La majorité des pays capitalistes développés se sont dotés, parfois depuis plusieurs siècles, d’un système de démocratie représentative. L’une des fonctions essentielles – pas la seule, évidemment… – du « jeu démocratique » est alors d’y présenter les politiques mises en œuvre par l’état comme résultant de « l’intérêt général ». Alors qu’elles ne sont que l’expression de la domination de la bourgeoisie capitaliste sur la société. Et c’est cela, précisément, qu’il s’agit d’occulter.

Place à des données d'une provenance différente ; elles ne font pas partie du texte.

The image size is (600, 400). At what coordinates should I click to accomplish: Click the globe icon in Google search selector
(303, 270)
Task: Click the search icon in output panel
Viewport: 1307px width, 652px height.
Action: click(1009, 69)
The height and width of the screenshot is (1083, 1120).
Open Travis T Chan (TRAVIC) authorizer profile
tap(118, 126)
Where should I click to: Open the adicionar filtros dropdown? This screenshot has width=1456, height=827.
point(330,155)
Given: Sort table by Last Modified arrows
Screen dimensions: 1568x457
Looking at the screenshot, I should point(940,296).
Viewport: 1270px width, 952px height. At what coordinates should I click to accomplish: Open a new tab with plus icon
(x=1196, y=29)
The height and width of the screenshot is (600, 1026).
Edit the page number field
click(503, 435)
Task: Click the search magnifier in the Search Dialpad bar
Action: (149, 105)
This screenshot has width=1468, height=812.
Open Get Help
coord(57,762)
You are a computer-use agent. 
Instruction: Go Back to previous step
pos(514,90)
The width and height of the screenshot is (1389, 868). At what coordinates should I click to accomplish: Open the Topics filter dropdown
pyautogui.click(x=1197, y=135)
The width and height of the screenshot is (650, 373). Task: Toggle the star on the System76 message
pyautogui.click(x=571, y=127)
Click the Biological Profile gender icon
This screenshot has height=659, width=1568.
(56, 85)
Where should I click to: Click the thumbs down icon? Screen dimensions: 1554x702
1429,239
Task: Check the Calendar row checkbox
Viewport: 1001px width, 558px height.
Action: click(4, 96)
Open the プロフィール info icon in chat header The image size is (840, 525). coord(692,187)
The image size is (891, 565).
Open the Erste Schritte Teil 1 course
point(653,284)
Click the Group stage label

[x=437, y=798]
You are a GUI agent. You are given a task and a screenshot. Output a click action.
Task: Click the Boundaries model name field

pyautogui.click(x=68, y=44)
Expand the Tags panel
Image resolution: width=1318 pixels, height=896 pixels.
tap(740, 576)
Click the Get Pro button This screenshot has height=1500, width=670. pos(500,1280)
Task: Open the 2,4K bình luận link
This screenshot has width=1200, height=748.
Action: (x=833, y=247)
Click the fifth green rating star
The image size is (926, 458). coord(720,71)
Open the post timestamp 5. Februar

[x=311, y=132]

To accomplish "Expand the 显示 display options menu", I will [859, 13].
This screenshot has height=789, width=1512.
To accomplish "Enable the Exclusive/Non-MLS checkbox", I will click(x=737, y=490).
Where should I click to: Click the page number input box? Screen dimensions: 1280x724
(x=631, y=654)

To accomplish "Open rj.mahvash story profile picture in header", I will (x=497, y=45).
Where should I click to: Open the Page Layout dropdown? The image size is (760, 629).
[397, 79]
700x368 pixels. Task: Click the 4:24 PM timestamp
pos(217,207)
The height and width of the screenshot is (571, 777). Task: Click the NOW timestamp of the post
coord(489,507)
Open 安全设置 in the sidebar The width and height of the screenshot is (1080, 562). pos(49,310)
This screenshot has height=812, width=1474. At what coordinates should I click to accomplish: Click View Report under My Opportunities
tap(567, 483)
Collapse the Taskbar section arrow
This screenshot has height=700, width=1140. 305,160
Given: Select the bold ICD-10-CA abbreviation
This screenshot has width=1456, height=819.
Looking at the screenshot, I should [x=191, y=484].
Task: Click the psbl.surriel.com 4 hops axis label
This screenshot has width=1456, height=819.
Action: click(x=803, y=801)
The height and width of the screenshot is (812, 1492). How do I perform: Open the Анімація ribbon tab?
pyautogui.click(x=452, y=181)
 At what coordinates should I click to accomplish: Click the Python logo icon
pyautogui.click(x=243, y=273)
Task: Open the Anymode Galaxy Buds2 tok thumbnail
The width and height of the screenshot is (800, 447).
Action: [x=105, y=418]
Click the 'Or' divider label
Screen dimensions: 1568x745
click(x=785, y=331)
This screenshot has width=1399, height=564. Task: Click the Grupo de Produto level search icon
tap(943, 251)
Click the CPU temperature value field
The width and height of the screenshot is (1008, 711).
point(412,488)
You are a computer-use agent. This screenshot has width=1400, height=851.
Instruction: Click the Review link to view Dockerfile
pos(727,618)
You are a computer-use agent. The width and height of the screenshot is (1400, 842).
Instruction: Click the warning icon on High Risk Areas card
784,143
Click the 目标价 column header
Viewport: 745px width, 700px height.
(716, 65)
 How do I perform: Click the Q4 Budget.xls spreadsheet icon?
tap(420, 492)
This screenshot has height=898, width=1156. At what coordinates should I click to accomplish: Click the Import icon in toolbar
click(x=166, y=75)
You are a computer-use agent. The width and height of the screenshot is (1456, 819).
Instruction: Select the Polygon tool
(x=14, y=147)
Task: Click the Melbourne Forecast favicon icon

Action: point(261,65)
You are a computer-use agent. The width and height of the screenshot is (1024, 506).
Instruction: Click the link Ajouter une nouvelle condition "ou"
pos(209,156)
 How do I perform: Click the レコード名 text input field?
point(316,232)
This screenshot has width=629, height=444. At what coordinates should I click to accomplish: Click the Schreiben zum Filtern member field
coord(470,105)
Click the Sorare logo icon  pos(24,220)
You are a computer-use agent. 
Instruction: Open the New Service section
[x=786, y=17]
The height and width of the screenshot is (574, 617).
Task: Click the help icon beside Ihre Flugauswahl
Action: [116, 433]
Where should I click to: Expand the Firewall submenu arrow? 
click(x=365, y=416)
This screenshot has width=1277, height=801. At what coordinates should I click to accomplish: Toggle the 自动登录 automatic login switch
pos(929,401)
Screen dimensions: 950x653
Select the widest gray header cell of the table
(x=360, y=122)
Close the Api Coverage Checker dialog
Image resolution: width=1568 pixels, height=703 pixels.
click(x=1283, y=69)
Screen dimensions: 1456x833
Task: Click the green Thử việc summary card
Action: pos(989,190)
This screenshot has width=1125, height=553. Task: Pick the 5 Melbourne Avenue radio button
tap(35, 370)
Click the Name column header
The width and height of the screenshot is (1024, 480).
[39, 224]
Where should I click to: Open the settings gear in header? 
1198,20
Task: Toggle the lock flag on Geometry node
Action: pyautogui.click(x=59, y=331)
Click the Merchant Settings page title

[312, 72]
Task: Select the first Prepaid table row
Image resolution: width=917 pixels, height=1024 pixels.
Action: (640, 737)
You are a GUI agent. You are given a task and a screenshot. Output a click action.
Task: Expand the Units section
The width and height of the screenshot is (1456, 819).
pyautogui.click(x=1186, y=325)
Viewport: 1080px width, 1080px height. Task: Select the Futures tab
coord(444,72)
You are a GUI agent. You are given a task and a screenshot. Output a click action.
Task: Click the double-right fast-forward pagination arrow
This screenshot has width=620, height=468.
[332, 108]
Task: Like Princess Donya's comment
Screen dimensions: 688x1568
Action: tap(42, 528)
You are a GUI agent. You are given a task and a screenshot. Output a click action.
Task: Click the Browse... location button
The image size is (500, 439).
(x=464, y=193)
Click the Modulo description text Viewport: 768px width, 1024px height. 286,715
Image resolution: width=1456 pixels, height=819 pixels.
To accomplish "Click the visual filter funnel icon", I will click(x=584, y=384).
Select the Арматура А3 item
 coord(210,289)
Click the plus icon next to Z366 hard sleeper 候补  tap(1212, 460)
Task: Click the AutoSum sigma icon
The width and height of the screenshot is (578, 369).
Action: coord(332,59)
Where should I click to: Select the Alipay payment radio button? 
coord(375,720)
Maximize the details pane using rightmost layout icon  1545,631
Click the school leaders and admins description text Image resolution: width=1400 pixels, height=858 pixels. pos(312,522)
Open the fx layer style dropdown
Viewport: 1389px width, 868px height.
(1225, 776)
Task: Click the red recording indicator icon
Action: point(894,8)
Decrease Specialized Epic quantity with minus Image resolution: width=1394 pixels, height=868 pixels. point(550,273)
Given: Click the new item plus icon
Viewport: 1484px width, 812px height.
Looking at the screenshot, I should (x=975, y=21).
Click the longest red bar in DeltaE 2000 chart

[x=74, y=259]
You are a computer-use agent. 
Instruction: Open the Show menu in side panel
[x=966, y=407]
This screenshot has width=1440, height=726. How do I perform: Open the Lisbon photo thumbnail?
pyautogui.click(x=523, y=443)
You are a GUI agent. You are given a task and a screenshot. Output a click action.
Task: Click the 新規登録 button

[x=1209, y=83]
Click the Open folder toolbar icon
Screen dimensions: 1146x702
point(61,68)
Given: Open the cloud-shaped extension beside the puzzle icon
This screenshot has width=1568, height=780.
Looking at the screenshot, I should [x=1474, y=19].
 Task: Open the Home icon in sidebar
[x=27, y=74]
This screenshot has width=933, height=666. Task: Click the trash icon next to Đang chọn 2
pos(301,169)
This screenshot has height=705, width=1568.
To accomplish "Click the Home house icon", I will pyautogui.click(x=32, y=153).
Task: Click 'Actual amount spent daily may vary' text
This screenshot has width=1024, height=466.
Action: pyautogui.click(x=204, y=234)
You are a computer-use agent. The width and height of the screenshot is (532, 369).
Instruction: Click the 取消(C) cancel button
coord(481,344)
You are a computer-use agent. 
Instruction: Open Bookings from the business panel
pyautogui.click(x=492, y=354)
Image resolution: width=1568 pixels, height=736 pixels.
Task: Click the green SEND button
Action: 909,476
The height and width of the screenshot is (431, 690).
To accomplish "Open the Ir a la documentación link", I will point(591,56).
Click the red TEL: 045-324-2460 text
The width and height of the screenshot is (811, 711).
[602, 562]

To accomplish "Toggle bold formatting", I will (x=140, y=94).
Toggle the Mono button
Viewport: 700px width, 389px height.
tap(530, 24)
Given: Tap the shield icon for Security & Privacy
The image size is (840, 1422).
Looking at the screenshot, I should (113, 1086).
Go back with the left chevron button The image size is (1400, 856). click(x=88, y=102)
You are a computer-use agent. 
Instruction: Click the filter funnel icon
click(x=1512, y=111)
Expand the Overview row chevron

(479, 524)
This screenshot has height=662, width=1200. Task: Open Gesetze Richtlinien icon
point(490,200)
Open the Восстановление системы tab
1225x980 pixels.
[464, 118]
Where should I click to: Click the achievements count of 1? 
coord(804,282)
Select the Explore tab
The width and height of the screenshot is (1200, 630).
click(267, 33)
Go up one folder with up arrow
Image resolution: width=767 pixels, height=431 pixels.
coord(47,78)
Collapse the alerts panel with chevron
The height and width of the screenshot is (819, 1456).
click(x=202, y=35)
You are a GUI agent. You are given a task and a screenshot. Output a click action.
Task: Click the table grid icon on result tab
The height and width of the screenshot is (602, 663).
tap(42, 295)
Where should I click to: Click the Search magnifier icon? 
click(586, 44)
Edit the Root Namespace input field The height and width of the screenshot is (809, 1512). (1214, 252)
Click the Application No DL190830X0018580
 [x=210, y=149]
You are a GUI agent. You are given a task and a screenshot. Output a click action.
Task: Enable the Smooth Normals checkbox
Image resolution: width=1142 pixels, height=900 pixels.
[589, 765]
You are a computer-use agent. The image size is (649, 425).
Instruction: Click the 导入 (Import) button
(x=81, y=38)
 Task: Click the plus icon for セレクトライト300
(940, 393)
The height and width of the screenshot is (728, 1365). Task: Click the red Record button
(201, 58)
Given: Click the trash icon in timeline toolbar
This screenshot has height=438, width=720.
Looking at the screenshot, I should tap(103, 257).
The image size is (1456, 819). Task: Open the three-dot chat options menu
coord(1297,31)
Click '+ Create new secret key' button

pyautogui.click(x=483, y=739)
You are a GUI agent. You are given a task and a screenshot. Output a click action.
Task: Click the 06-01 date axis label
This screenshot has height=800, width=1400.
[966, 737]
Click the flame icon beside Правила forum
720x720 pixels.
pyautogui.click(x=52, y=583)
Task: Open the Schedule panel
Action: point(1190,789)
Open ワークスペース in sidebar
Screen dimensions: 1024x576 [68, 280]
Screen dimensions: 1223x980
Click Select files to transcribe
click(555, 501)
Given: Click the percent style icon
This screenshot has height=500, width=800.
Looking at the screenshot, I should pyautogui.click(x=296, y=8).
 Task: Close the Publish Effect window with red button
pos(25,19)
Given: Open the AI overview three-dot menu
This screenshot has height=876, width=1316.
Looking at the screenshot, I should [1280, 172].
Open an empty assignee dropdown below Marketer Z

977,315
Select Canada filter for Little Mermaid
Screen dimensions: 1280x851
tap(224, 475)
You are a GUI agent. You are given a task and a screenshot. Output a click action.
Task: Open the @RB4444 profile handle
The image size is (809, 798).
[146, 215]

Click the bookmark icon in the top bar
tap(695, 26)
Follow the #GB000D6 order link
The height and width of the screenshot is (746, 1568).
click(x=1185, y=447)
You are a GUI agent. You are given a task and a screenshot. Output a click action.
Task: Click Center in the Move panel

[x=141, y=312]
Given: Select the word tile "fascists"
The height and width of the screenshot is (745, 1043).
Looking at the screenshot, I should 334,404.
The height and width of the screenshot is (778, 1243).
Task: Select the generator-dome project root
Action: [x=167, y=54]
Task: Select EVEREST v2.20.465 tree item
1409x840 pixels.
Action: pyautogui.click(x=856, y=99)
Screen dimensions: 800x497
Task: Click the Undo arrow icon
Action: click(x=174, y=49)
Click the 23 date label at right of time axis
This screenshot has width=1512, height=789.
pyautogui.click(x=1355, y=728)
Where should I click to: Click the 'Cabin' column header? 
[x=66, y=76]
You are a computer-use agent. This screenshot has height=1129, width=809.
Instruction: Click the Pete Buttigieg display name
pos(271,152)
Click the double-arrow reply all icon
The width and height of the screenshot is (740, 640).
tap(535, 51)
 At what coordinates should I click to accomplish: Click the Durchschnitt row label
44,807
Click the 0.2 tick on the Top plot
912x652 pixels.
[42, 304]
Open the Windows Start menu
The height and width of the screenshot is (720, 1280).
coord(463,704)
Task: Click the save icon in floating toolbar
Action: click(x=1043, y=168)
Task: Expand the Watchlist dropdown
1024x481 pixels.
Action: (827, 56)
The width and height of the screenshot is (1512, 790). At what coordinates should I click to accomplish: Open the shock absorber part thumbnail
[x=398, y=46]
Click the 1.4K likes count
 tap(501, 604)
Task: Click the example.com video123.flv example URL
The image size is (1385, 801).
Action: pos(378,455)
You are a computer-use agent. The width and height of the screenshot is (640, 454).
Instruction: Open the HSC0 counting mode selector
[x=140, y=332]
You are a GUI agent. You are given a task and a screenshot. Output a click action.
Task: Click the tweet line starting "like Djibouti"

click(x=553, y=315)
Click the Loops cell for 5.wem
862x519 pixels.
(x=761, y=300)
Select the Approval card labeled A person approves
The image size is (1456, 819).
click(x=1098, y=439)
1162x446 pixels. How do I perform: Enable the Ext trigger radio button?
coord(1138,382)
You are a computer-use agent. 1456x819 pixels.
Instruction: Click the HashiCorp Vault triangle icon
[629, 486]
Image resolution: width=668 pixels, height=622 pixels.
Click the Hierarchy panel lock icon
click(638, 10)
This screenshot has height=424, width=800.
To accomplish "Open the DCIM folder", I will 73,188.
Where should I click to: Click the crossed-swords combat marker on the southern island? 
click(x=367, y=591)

En mai 2007, les premiers gestes de Nicolas Sarkozy – fraîchement élu et, à l’évidence, tellement content de l’être – ont montré le contraire : au lieu de jeter un voile sur les multiples liens personnels, de connivence et d’intérêts qui subordonnent la « classe politique » à la grande bourgeoisie, Sarkozy les a éclairés et mis en scène, avec ostentation. Cinq ans plus tard, présentons-lui l’addition !
François Coustal
1. On peut relire avec profit l’ouvrage des sociologues Michel Pinçon et Monique Pinçon-Charlot : Le président des riches, Enquête sur l’oligarchie dans la France de Nicolas Sarkozy, Editions Zones. Tout est à nous !, La Revue n° 14 (octobre 2010) en avait publié des bonnes feuilles.2. Interview de Christian Estrosi sur RFI (Radio France International) le 10 janvier 2012. 3. Pour la liste complète des invités et leur curriculum vitae, se reporter à l’ouvrage La nuit du Fouquet’s, par Ariane Chemin et Judith Perrignon, Fayard.